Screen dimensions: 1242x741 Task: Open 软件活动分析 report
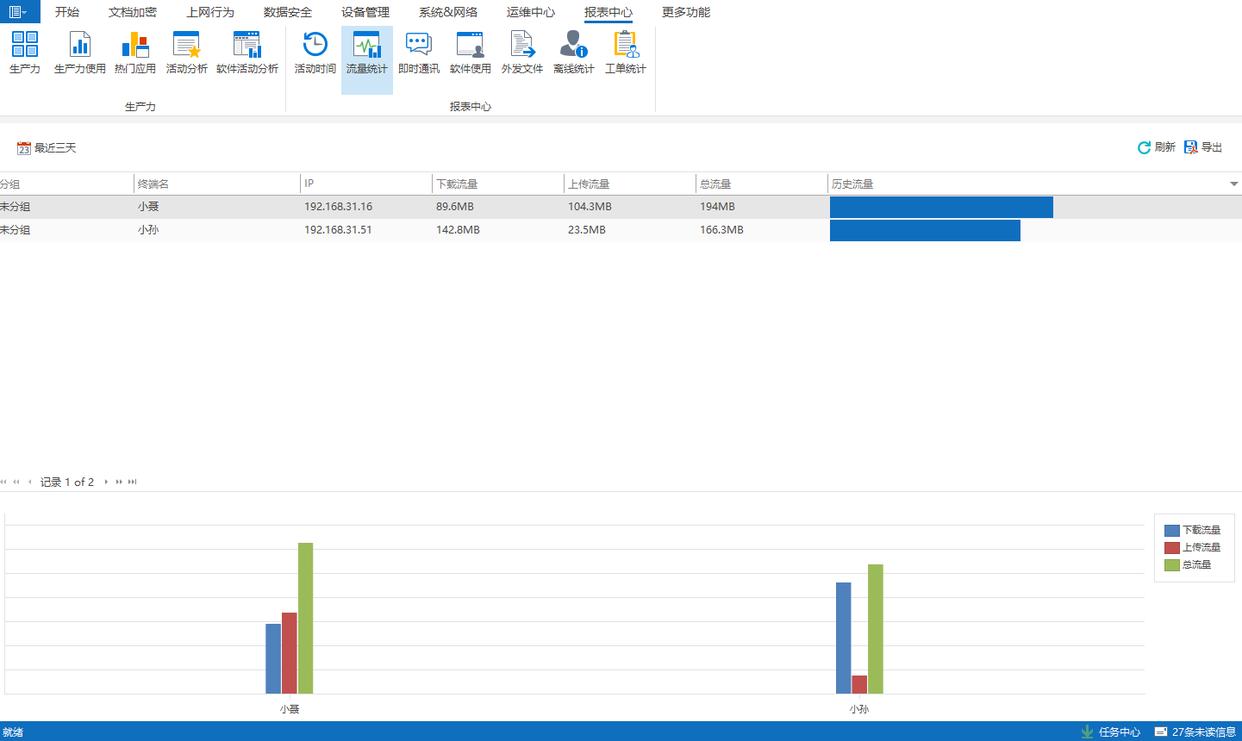coord(247,52)
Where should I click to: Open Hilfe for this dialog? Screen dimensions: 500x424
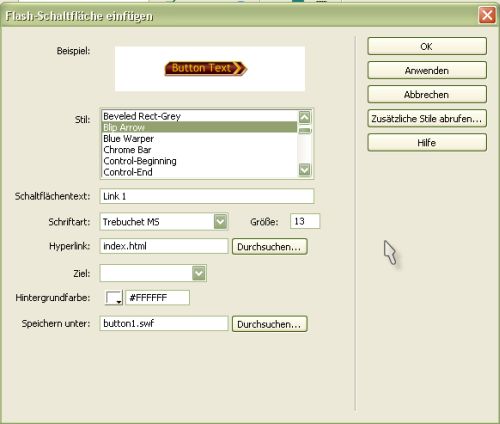point(427,143)
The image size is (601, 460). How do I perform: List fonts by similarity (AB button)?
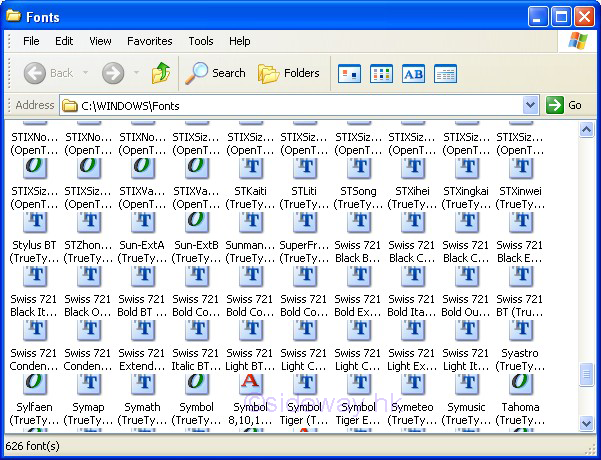coord(413,73)
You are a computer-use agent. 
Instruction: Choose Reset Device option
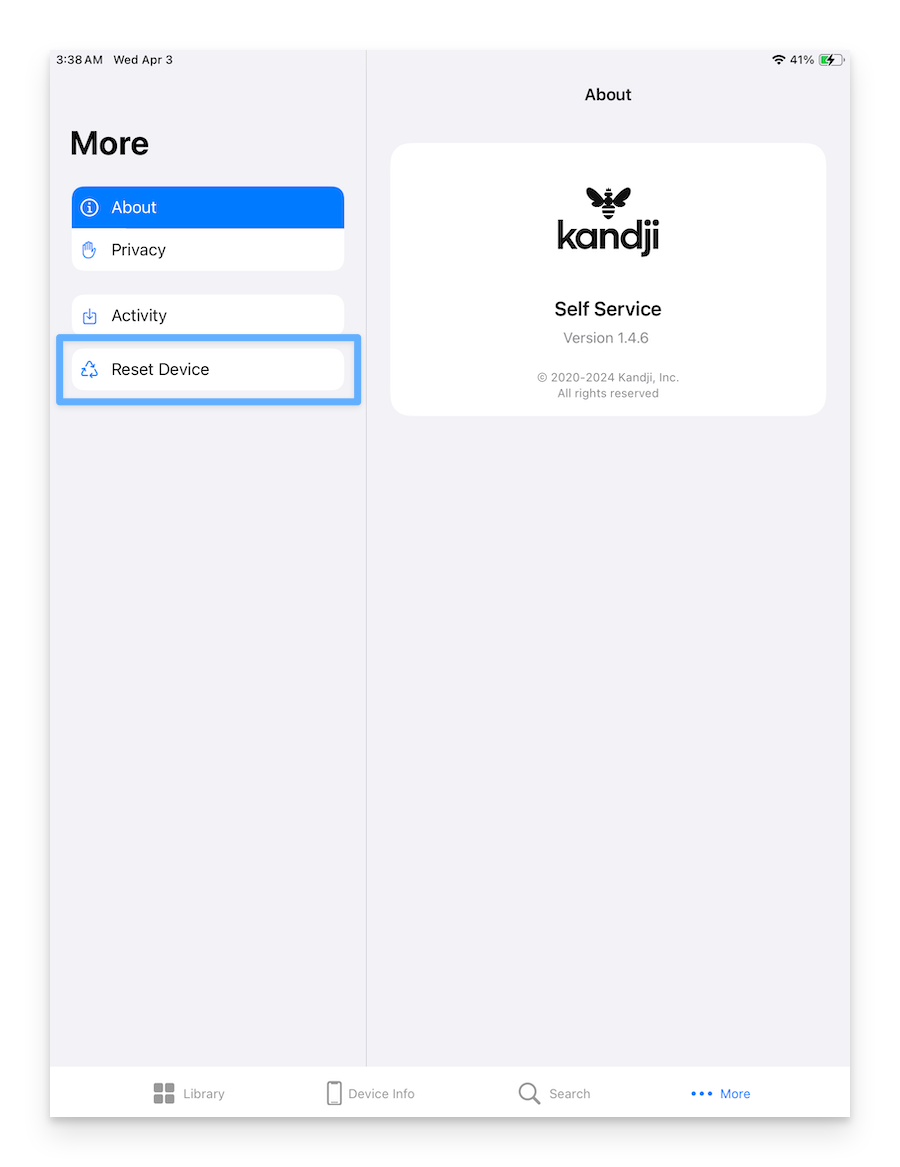coord(208,369)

Your assignment — Transcribe every entry word for word, excluding images.

Response to the task —
Screen dimensions: 1242x741 Task: Open 软件活动分析 report
coord(247,52)
Where should I click to: Open Hilfe for this dialog? Screen dimensions: 500x424
point(427,143)
The image size is (601, 460). How do I perform: List fonts by similarity (AB button)?
coord(413,73)
You are a computer-use agent. 
Instruction: Choose Reset Device option
coord(208,369)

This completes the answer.